Janis Siegel, a nine-time Grammy winner, seventeen-time Grammy nominee, and founding member of the vocal group The Manhattan Transfer, will perform at Swarthmore College this Sunday, February 11th. In addition to her success with The Manhattan Transfer, she has also led a successful solo career, releasing almost a dozen albums that have garnered consistently high critical and popular praise. While working with The Manhattan Transfer, Siegel established herself as a dynamic songwriter as well as a skilled vocalist. She wrote five charts for the acclaimed Vocalese and seven charts for the Grammy-winning Brasil, as well as the charts for “Why Not?” and “Sassy,” both of which earned the group Grammys. In 1989, after recording and touring with The Manhattan Transfer for more than a decade, she released Short Stories with jazz pianist Fred Hersch, which Jazz Times ranked “among the most graceful, thoroughly heartbreaking efforts of the modern era, thanks to her rich, emotive vocals.” In 1993, she and the other members of The Manhattan Transfer received honorary doctorates from the Berklee School of Music, and in 1999 they were among the first class of inductees into the Vocal Group Hall of Fame. She continues to tour with The Manhattan Transfer, as well as with her own band, and teaches master classes while remaining an active member of the music scene. Her recent projects have spanned several genres, from participating in improvisational vocal performances to curating CDs that feature such vocal legends as Lisa Fisher and Kellylee Evans.

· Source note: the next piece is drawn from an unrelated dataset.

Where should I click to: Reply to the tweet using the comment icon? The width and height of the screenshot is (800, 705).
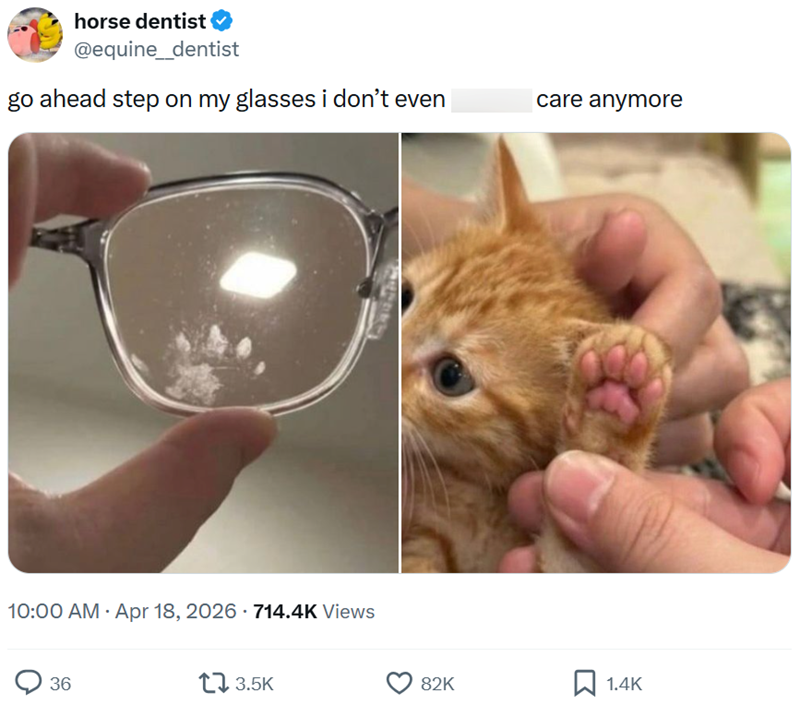(x=30, y=683)
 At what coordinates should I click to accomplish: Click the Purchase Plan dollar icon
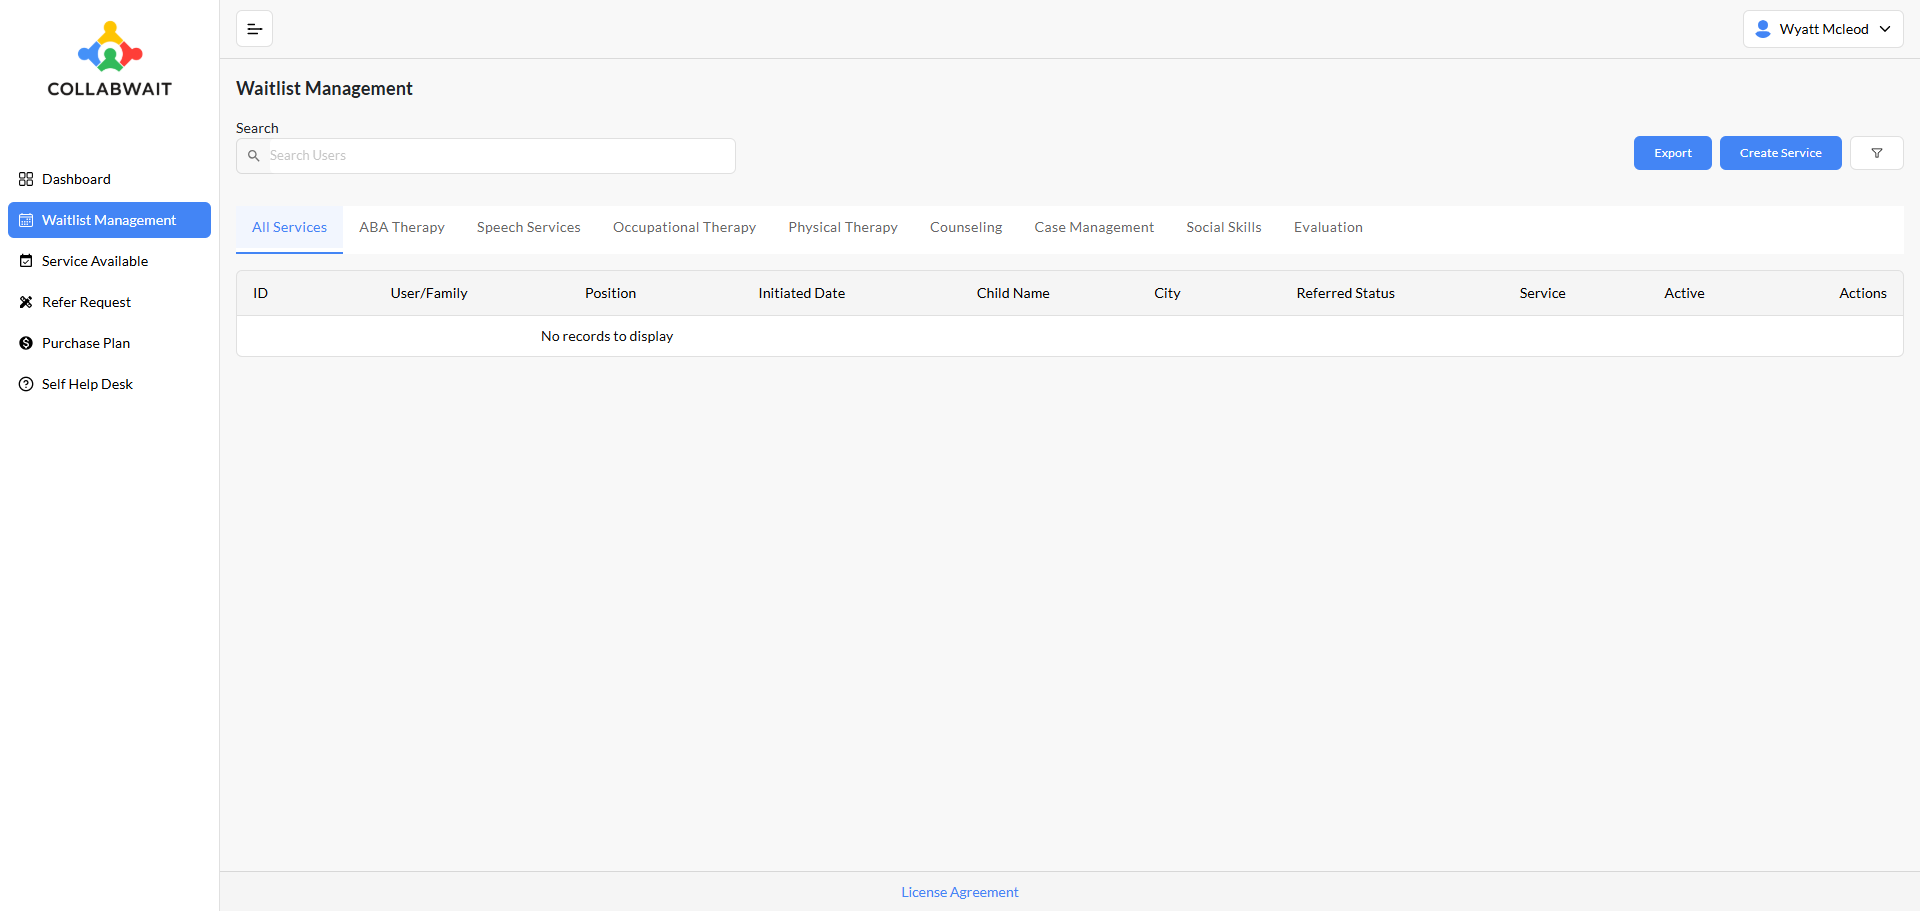[x=26, y=343]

Siegel helped usher in a renaissance of American vocal-based music. Her early work with The Manhattan Transfer came at a time when jazz music was primarily an arena for instrumental musicians. Siegel’s powerful vocals on The Manhattan Transfer’s first records forced people to rethink this assumption, while her solo career cemented her place as both a preternaturally talented vocalist and as a versatile songwriter. Through the years she has influenced not only jazz music, but vocal performance in general. She attributes this partly to one of the unchanging, transcendent characteristics of music: “I think people will always respond to emotion and to great songs sung well,” she says. “And I think the vocalists in particular will always be in demand. There’s nothing that approximates the human voice. In the end, when you come down to it, people want to feel something.”

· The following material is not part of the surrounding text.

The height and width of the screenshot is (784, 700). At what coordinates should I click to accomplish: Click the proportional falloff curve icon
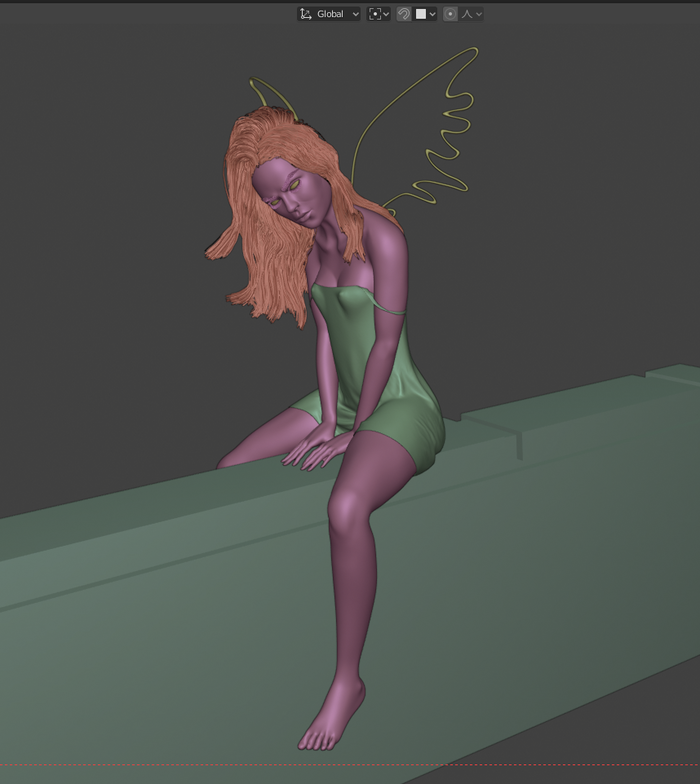pyautogui.click(x=467, y=14)
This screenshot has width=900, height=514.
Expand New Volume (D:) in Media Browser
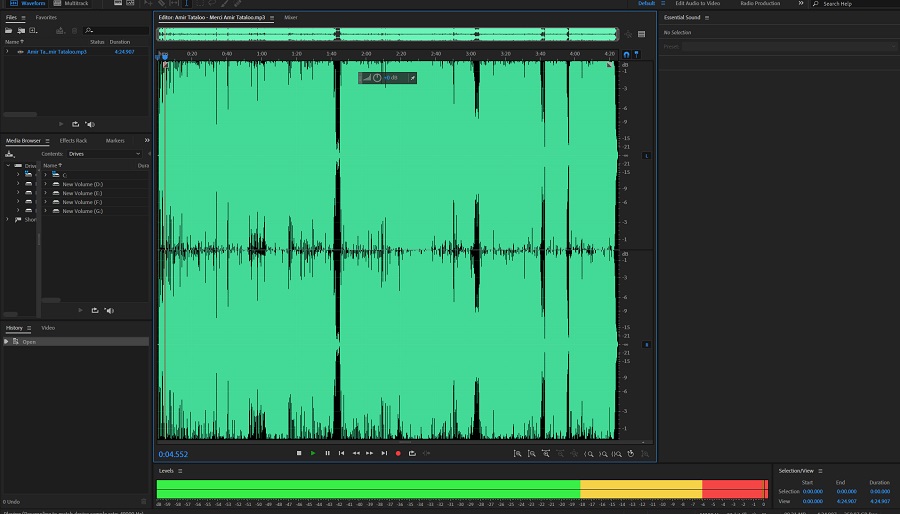(45, 184)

Don’t miss Janis Siegel this Sunday, February 11th at 7:30pm in Lang Concert Hall. She will perform with pianist John DiMartino, bassist Gerald Veasley, and tenor sax Andrew Neu, who is also Director of the Swarthmore College Jazz Ensemble. The event is free and open to the public. She will also be giving a master class in the Lang Concert Hall at 3:00 pm on the same day, and will be performing with the Swarthmore College Jazz Ensemble in April.